- Opening Delimiter -

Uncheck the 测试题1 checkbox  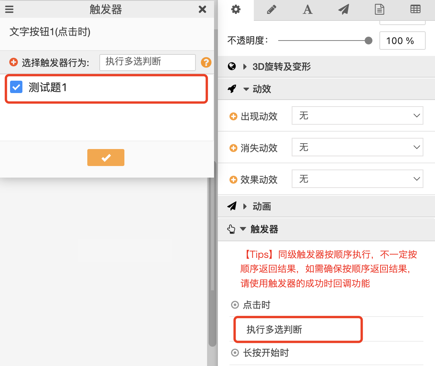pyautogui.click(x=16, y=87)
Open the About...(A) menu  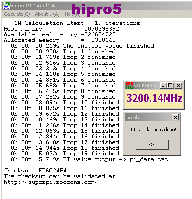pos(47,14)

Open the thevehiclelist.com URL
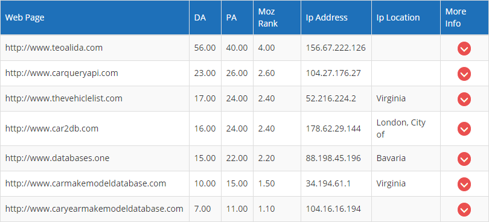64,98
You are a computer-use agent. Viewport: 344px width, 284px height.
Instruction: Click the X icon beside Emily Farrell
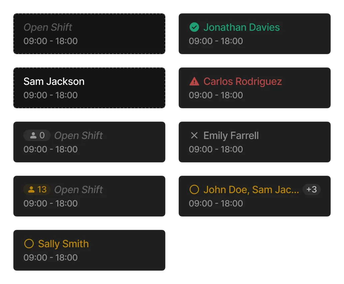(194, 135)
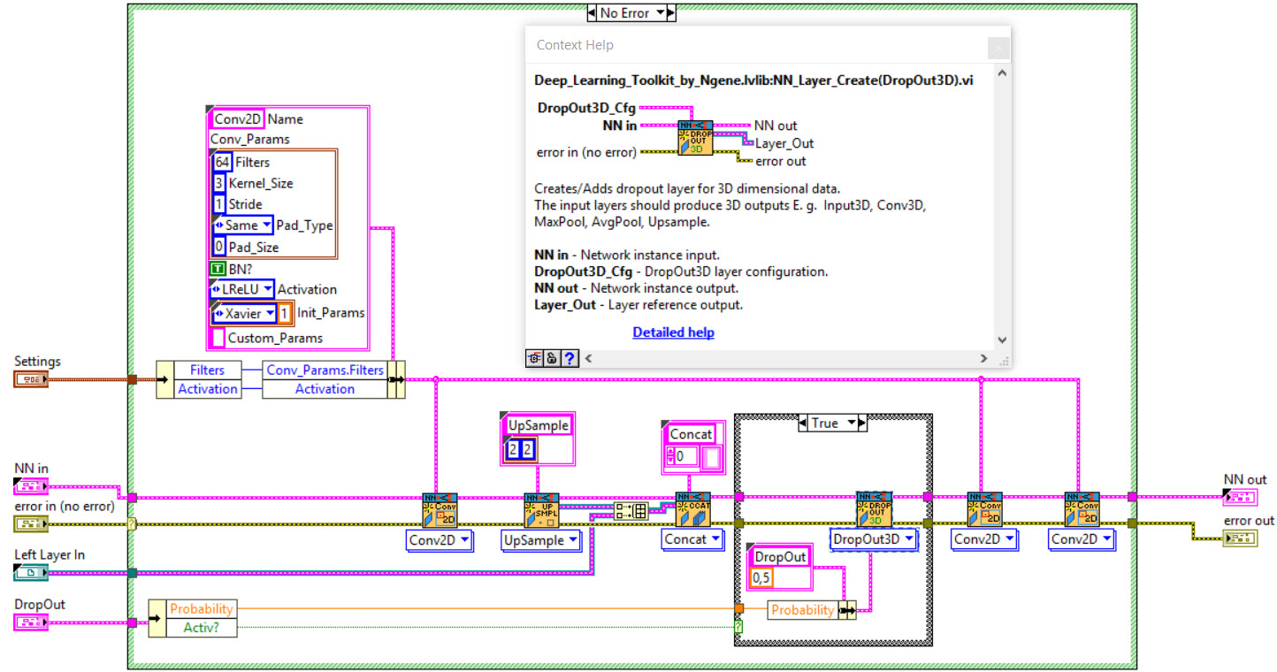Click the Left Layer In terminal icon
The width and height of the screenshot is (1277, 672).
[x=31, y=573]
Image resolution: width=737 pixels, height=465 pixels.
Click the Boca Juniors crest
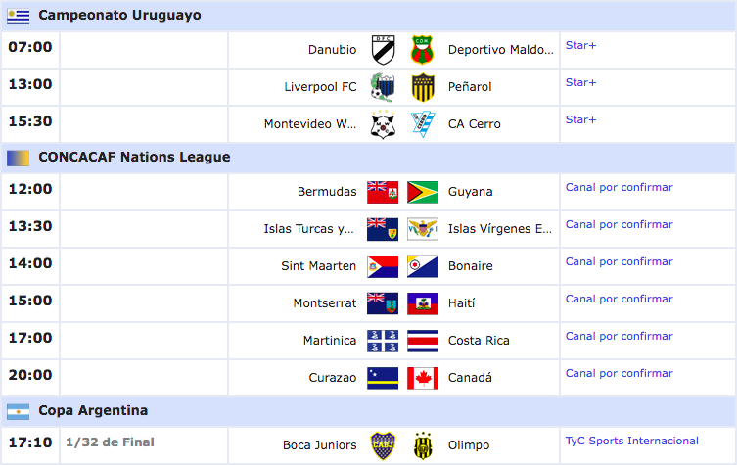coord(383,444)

- Closing Delimiter -
- Opening Delimiter -

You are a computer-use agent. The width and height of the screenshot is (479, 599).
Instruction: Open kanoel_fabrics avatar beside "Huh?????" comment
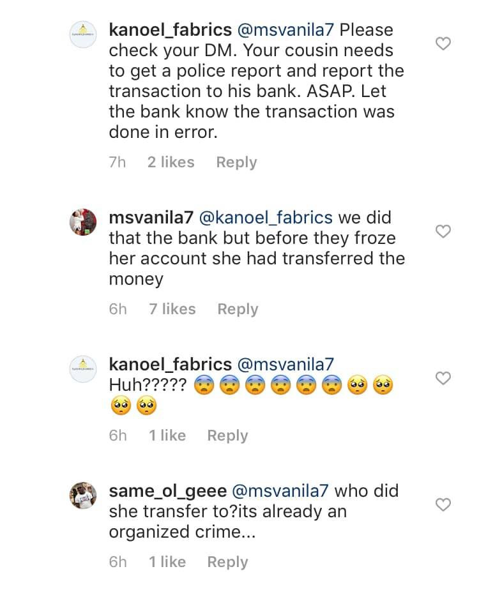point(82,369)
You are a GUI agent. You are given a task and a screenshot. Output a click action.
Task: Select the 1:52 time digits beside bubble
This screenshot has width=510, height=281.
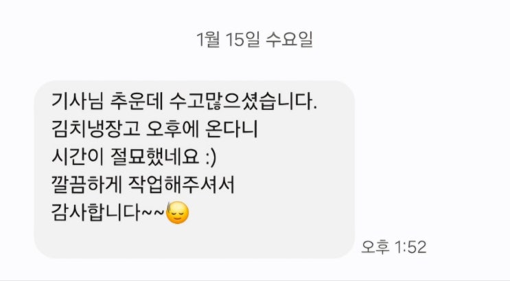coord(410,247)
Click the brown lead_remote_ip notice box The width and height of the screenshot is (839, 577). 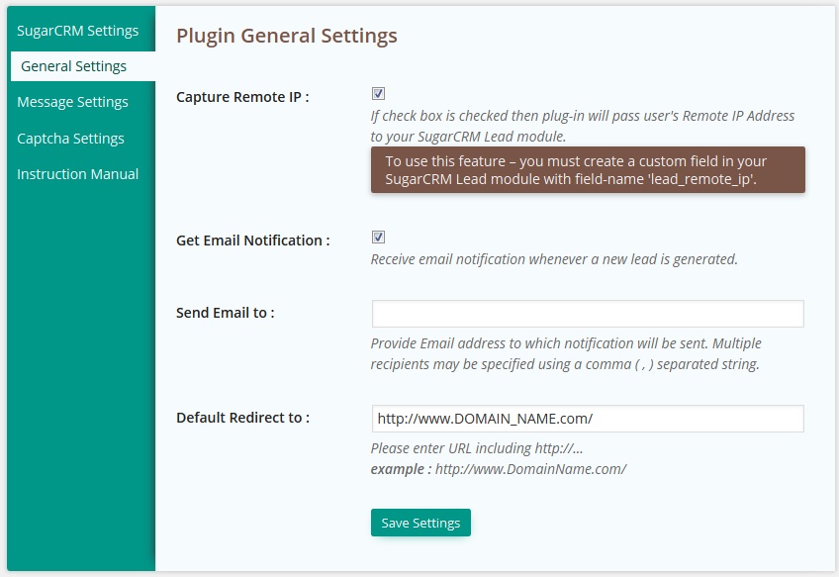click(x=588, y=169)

- Closing Delimiter -

What to do:
Write down how many lines of the data above contain the string "computer", and include nothing besides that number.

Task output:
2